>> begin EXTRACTED INFORMATION

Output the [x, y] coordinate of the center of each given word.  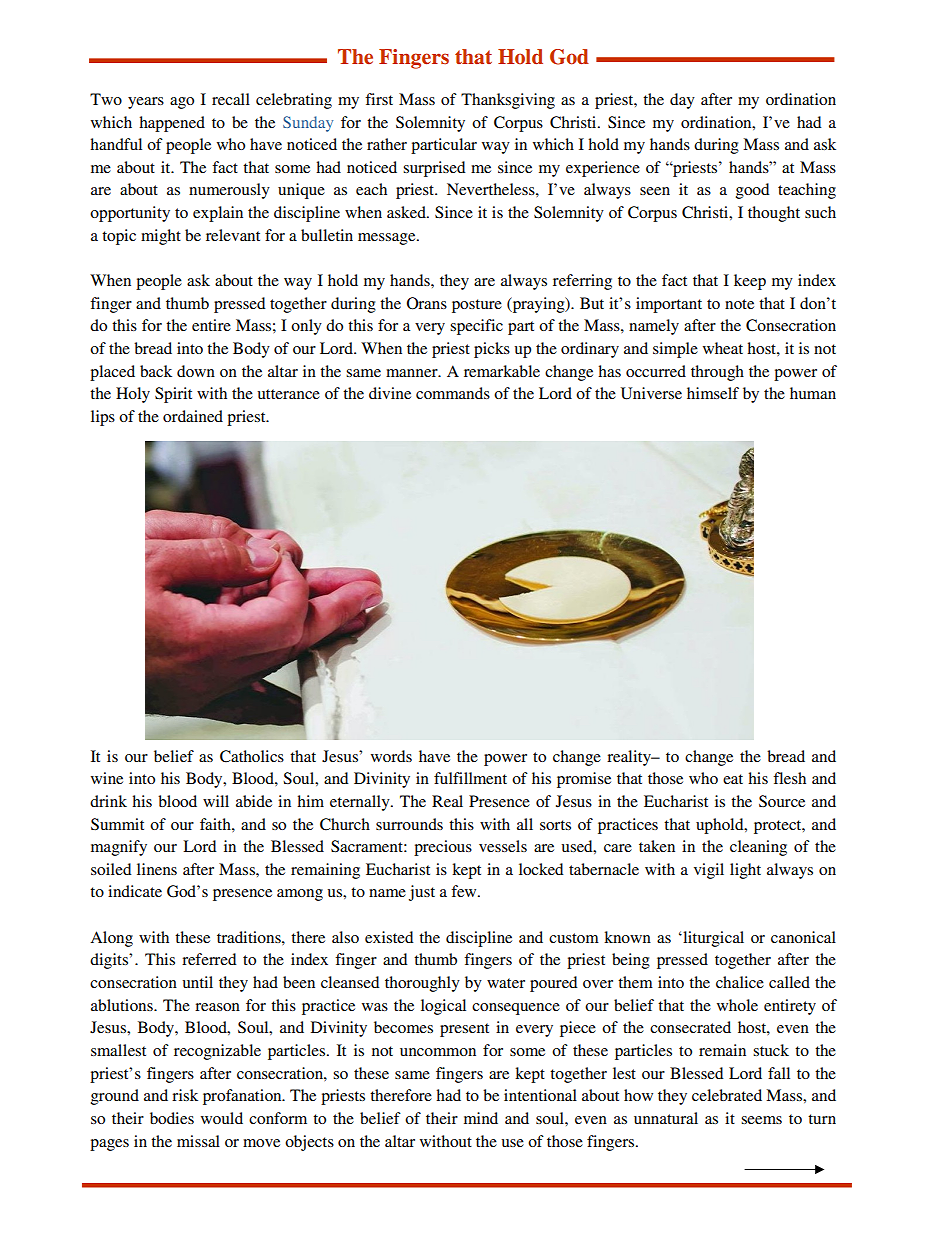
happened [172, 124]
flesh [789, 778]
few [465, 891]
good [752, 191]
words [391, 756]
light [745, 871]
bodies [172, 1118]
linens [157, 869]
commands [453, 393]
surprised [434, 169]
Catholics [252, 756]
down [196, 371]
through [717, 373]
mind [481, 1118]
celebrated [727, 1095]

>> end EXTRACTED INFORMATION

_GIVEN TASK:_ Copy out every item above word for word, omitting the pictures.

_PROBLEM SOLUTION:_
Output the [x, y] coordinate of the center of each given word.  
happened [172, 124]
flesh [789, 778]
few [465, 891]
good [752, 191]
words [391, 756]
light [745, 871]
bodies [172, 1118]
linens [157, 869]
commands [453, 393]
surprised [434, 169]
Catholics [252, 756]
down [196, 371]
through [717, 373]
mind [481, 1118]
celebrated [727, 1095]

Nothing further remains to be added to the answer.